(Records for locating words and elements)
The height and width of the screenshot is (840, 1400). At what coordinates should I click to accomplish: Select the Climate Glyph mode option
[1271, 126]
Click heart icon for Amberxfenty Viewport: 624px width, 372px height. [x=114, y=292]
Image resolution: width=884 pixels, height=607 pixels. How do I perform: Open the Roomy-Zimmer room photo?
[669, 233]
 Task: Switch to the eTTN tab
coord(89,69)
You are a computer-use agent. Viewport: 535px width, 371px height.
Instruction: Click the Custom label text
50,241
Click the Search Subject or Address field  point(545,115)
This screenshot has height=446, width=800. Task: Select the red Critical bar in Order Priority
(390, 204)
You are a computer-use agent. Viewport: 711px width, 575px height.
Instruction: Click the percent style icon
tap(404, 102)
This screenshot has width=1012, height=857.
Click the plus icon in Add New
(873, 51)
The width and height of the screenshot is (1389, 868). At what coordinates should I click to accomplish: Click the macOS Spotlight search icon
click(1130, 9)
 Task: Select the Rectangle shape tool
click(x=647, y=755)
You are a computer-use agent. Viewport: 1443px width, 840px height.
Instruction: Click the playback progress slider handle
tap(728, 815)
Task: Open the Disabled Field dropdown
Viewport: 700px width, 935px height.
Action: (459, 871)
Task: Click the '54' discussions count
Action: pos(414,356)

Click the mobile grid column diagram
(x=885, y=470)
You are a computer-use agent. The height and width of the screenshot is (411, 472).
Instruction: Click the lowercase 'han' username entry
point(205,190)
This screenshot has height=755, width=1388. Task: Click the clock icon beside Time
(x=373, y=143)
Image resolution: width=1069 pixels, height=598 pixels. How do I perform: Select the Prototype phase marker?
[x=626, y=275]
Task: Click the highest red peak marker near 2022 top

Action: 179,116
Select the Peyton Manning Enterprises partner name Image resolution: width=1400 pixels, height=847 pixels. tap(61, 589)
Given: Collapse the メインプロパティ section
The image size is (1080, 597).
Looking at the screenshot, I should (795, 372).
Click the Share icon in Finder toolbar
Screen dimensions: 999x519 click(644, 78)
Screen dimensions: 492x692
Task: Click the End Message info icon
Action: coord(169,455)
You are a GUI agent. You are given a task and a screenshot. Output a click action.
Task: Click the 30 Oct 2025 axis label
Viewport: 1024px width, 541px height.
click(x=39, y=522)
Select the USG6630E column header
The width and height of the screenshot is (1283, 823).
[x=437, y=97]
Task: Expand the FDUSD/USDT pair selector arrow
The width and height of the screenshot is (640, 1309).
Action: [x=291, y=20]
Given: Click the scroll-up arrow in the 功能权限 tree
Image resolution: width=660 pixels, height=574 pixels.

- **PROBLEM REQUIREMENTS**:
Pick out and copy each line in the records above that contains the string "perform". Case counts.

- **WRITTEN ANSWER**:
Image resolution: width=884 pixels, height=607 pixels. How do I perform: Open the Roomy-Zimmer room photo?
Image resolution: width=1069 pixels, height=598 pixels. How do I perform: Select the Prototype phase marker?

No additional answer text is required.